━━━ Raw data
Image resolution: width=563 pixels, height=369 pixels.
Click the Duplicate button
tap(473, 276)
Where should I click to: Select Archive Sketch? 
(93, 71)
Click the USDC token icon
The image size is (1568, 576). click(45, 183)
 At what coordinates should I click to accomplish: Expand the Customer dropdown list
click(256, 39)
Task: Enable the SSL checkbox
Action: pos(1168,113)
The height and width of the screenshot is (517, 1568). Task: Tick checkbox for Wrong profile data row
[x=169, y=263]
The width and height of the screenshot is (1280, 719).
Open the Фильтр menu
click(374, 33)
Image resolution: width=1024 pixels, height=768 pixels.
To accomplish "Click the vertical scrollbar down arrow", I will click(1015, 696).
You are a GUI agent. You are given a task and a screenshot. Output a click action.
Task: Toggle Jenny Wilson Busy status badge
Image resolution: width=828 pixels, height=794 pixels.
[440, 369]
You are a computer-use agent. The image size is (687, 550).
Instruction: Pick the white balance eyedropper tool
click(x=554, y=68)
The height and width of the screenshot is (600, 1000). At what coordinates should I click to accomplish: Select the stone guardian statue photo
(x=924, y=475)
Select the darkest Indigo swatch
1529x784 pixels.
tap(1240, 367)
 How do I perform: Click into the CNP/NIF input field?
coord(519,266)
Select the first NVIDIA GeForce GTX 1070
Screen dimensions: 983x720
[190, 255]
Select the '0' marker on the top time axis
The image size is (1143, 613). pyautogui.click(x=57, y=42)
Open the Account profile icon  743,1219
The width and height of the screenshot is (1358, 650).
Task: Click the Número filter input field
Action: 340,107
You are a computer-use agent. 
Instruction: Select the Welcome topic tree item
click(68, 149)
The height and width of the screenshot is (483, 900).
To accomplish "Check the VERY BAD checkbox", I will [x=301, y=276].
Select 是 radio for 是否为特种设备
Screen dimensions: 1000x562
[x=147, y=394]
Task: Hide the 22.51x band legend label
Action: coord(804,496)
━━━━━━
**What to work on:**
Reproduce every item above verbatim, preserving each line and its order.

**Solved exercise:**
Image resolution: width=563 pixels, height=369 pixels.
Click the Duplicate button
tap(473, 276)
Where should I click to: Select Archive Sketch? 
(93, 71)
Click the USDC token icon
The image size is (1568, 576). click(45, 183)
 At what coordinates should I click to accomplish: Expand the Customer dropdown list
click(256, 39)
Task: Enable the SSL checkbox
Action: pos(1168,113)
The height and width of the screenshot is (517, 1568). Task: Tick checkbox for Wrong profile data row
[x=169, y=263]
The width and height of the screenshot is (1280, 719).
Open the Фильтр menu
click(374, 33)
Image resolution: width=1024 pixels, height=768 pixels.
To accomplish "Click the vertical scrollbar down arrow", I will click(1015, 696).
You are a GUI agent. You are given a task and a screenshot. Output a click action.
Task: Toggle Jenny Wilson Busy status badge
Image resolution: width=828 pixels, height=794 pixels.
[440, 369]
You are a computer-use agent. The image size is (687, 550).
Instruction: Pick the white balance eyedropper tool
click(x=554, y=68)
The height and width of the screenshot is (600, 1000). At what coordinates should I click to accomplish: Select the stone guardian statue photo
(x=924, y=475)
Select the darkest Indigo swatch
1529x784 pixels.
tap(1240, 367)
 How do I perform: Click into the CNP/NIF input field?
coord(519,266)
Select the first NVIDIA GeForce GTX 1070
Screen dimensions: 983x720
[190, 255]
Select the '0' marker on the top time axis
The image size is (1143, 613). pyautogui.click(x=57, y=42)
Open the Account profile icon  743,1219
The width and height of the screenshot is (1358, 650).
Task: Click the Número filter input field
Action: 340,107
You are a computer-use agent. 
Instruction: Select the Welcome topic tree item
click(68, 149)
The height and width of the screenshot is (483, 900).
To accomplish "Check the VERY BAD checkbox", I will [x=301, y=276].
Select 是 radio for 是否为特种设备
Screen dimensions: 1000x562
[x=147, y=394]
Task: Hide the 22.51x band legend label
Action: coord(804,496)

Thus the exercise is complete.